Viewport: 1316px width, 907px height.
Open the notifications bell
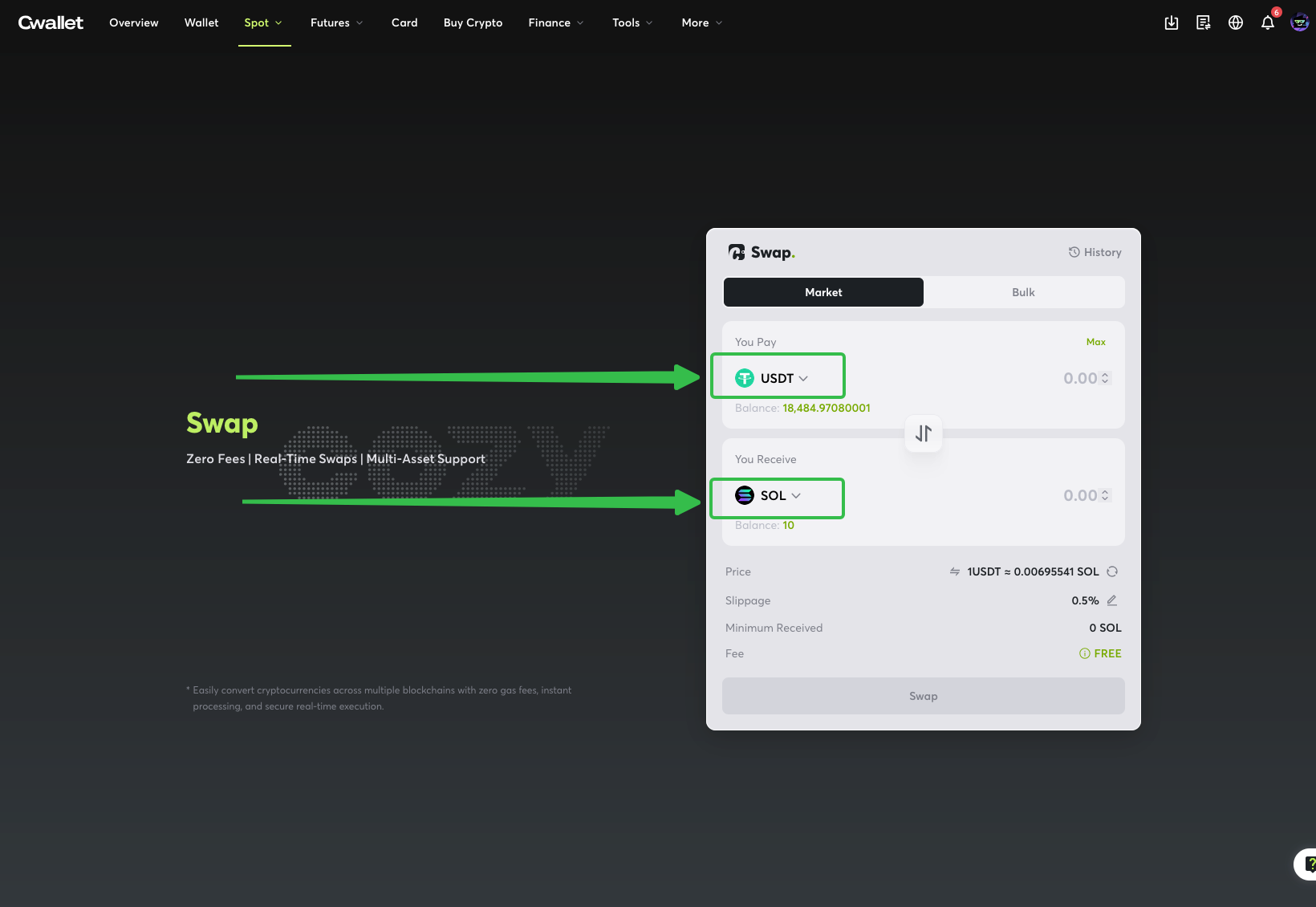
☆ ☆ ☆ ☆ ☆ ☆ ☆
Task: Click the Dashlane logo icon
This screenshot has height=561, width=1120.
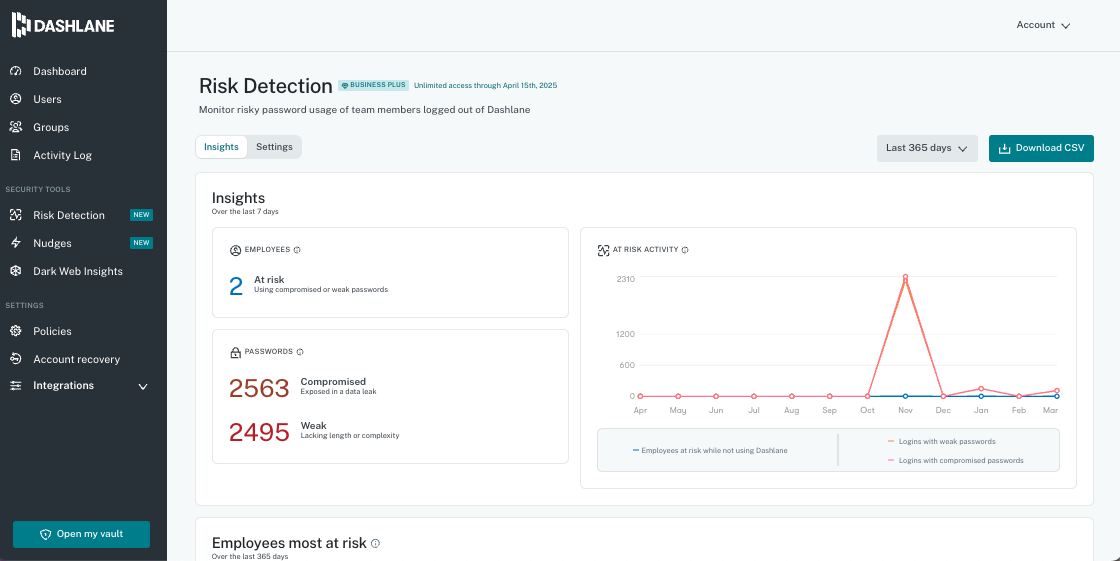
☆ ☆ ☆ ☆ ☆ ☆ ☆
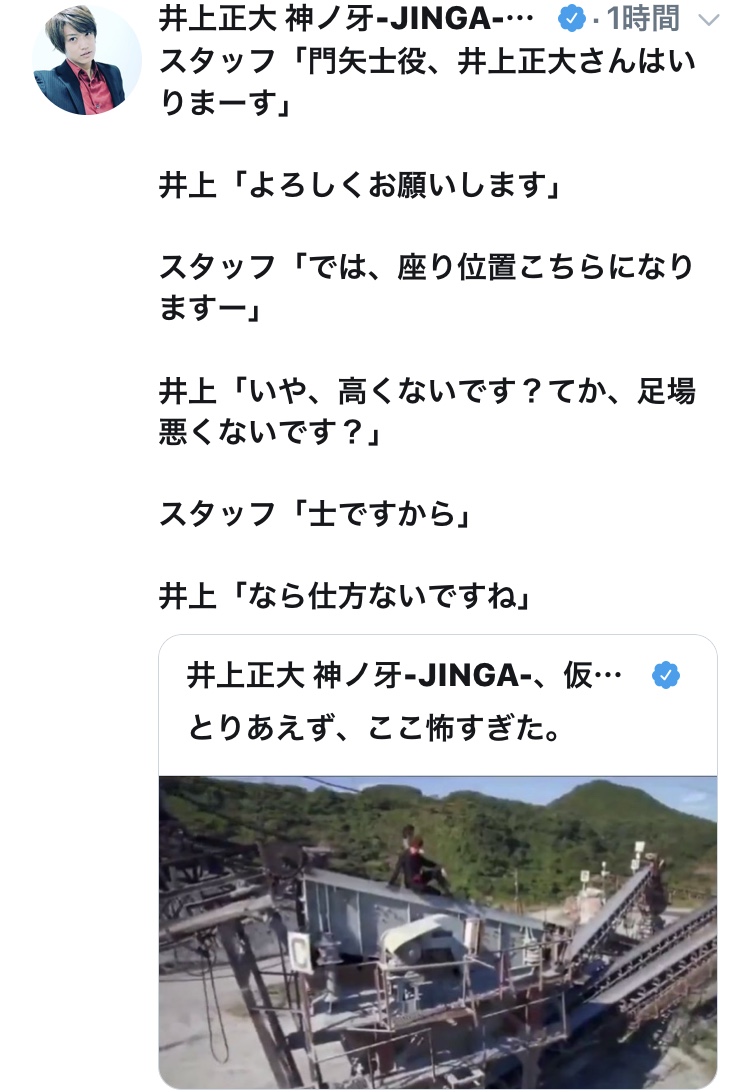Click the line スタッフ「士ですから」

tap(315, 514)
☆ ☆ ☆ ☆ ☆ ☆ ☆
Work item: Repeat, character for character, the lines of the material above from the line with "Viewport: 1316px width, 907px height." through the line with "Open the notifications bell".

Solved problem:
Viewport: 1316px width, 907px height.
Open the notifications bell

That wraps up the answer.